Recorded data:
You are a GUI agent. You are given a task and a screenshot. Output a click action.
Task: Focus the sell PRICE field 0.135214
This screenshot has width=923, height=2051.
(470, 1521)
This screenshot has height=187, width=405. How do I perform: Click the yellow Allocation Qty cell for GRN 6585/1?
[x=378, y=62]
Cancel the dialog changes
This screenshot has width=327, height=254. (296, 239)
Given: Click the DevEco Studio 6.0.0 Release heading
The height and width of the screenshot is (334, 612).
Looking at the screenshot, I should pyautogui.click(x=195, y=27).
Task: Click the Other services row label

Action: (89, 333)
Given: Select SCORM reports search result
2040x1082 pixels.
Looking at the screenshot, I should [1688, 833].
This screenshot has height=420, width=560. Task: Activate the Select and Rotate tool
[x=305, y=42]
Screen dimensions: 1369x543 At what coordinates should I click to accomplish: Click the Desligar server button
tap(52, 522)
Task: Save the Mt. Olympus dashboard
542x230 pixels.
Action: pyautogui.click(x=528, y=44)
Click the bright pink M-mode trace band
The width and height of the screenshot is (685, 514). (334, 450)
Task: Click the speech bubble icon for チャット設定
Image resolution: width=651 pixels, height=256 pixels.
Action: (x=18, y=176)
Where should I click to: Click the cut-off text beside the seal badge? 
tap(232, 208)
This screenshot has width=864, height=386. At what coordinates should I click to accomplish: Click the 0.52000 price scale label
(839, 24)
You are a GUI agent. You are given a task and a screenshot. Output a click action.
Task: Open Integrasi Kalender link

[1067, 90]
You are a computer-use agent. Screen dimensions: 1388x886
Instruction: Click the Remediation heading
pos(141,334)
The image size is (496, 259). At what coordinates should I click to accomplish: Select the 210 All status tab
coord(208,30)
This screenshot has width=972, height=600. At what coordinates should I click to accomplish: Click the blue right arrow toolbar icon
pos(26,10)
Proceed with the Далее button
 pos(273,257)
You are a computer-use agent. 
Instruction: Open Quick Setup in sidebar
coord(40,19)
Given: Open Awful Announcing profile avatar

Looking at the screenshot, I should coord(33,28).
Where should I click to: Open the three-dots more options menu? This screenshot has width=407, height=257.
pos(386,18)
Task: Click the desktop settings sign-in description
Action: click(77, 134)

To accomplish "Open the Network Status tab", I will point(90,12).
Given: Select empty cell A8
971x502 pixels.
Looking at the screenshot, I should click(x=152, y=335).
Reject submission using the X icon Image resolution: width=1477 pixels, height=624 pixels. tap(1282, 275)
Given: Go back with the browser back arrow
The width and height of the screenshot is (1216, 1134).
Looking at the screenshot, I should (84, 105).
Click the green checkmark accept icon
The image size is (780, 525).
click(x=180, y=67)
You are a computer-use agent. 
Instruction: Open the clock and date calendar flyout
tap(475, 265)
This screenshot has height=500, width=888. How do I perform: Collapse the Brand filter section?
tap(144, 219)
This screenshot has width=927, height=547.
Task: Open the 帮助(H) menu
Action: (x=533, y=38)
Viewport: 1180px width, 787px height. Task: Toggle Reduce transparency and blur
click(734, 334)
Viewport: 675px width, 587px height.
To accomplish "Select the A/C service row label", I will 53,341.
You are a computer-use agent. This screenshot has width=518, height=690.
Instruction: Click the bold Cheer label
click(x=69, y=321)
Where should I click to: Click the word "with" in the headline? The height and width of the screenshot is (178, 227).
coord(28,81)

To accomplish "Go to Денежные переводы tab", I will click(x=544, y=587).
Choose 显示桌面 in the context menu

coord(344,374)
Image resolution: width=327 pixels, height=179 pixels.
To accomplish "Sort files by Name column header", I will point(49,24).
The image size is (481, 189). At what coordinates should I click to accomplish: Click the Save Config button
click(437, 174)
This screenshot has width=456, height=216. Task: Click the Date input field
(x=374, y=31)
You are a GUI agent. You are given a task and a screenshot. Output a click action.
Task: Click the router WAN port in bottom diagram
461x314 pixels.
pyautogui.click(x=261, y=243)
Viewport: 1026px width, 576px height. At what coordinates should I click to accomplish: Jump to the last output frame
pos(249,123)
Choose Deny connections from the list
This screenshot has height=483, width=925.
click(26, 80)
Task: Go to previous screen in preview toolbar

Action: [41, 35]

## WHAT IS REQUIRED
Without changing a single word, reproduce the entries above.

## RESPONSE TO THIS EXERCISE
You are a GUI agent. You are given a task and a screenshot. Output a click action.
Task: Focus the sell PRICE field 0.135214
This screenshot has width=923, height=2051.
(470, 1521)
This screenshot has height=187, width=405. How do I perform: Click the yellow Allocation Qty cell for GRN 6585/1?
[x=378, y=62]
Cancel the dialog changes
This screenshot has width=327, height=254. (296, 239)
Given: Click the DevEco Studio 6.0.0 Release heading
The height and width of the screenshot is (334, 612).
Looking at the screenshot, I should pyautogui.click(x=195, y=27).
Task: Click the Other services row label

Action: (89, 333)
Given: Select SCORM reports search result
2040x1082 pixels.
Looking at the screenshot, I should [1688, 833].
This screenshot has height=420, width=560. Task: Activate the Select and Rotate tool
[x=305, y=42]
Screen dimensions: 1369x543 At what coordinates should I click to accomplish: Click the Desligar server button
tap(52, 522)
Task: Save the Mt. Olympus dashboard
542x230 pixels.
Action: pyautogui.click(x=528, y=44)
Click the bright pink M-mode trace band
The width and height of the screenshot is (685, 514). (334, 450)
Task: Click the speech bubble icon for チャット設定
Image resolution: width=651 pixels, height=256 pixels.
Action: (x=18, y=176)
Where should I click to: Click the cut-off text beside the seal badge? 
tap(232, 208)
This screenshot has width=864, height=386. At what coordinates should I click to accomplish: Click the 0.52000 price scale label
(839, 24)
You are a GUI agent. You are given a task and a screenshot. Output a click action.
Task: Open Integrasi Kalender link

[1067, 90]
You are a computer-use agent. Screen dimensions: 1388x886
Instruction: Click the Remediation heading
pos(141,334)
The image size is (496, 259). At what coordinates should I click to accomplish: Select the 210 All status tab
coord(208,30)
This screenshot has width=972, height=600. At what coordinates should I click to accomplish: Click the blue right arrow toolbar icon
pos(26,10)
Proceed with the Далее button
 pos(273,257)
You are a computer-use agent. 
Instruction: Open Quick Setup in sidebar
coord(40,19)
Given: Open Awful Announcing profile avatar

Looking at the screenshot, I should coord(33,28).
Where should I click to: Open the three-dots more options menu? This screenshot has width=407, height=257.
pos(386,18)
Task: Click the desktop settings sign-in description
Action: click(77, 134)

To accomplish "Open the Network Status tab", I will point(90,12).
Given: Select empty cell A8
971x502 pixels.
Looking at the screenshot, I should click(x=152, y=335).
Reject submission using the X icon Image resolution: width=1477 pixels, height=624 pixels. tap(1282, 275)
Given: Go back with the browser back arrow
The width and height of the screenshot is (1216, 1134).
Looking at the screenshot, I should (84, 105).
Click the green checkmark accept icon
The image size is (780, 525).
click(x=180, y=67)
You are a computer-use agent. 
Instruction: Open the clock and date calendar flyout
tap(475, 265)
This screenshot has height=500, width=888. How do I perform: Collapse the Brand filter section?
tap(144, 219)
This screenshot has width=927, height=547.
Task: Open the 帮助(H) menu
Action: (x=533, y=38)
Viewport: 1180px width, 787px height. Task: Toggle Reduce transparency and blur
click(734, 334)
Viewport: 675px width, 587px height.
To accomplish "Select the A/C service row label", I will 53,341.
You are a computer-use agent. This screenshot has width=518, height=690.
Instruction: Click the bold Cheer label
click(x=69, y=321)
Where should I click to: Click the word "with" in the headline? The height and width of the screenshot is (178, 227).
coord(28,81)

To accomplish "Go to Денежные переводы tab", I will click(x=544, y=587).
Choose 显示桌面 in the context menu

coord(344,374)
Image resolution: width=327 pixels, height=179 pixels.
To accomplish "Sort files by Name column header", I will point(49,24).
The image size is (481, 189). At what coordinates should I click to accomplish: Click the Save Config button
click(437, 174)
This screenshot has width=456, height=216. Task: Click the Date input field
(x=374, y=31)
You are a GUI agent. You are given a task and a screenshot. Output a click action.
Task: Click the router WAN port in bottom diagram
461x314 pixels.
pyautogui.click(x=261, y=243)
Viewport: 1026px width, 576px height. At what coordinates should I click to accomplish: Jump to the last output frame
pos(249,123)
Choose Deny connections from the list
This screenshot has height=483, width=925.
click(26, 80)
Task: Go to previous screen in preview toolbar

Action: [41, 35]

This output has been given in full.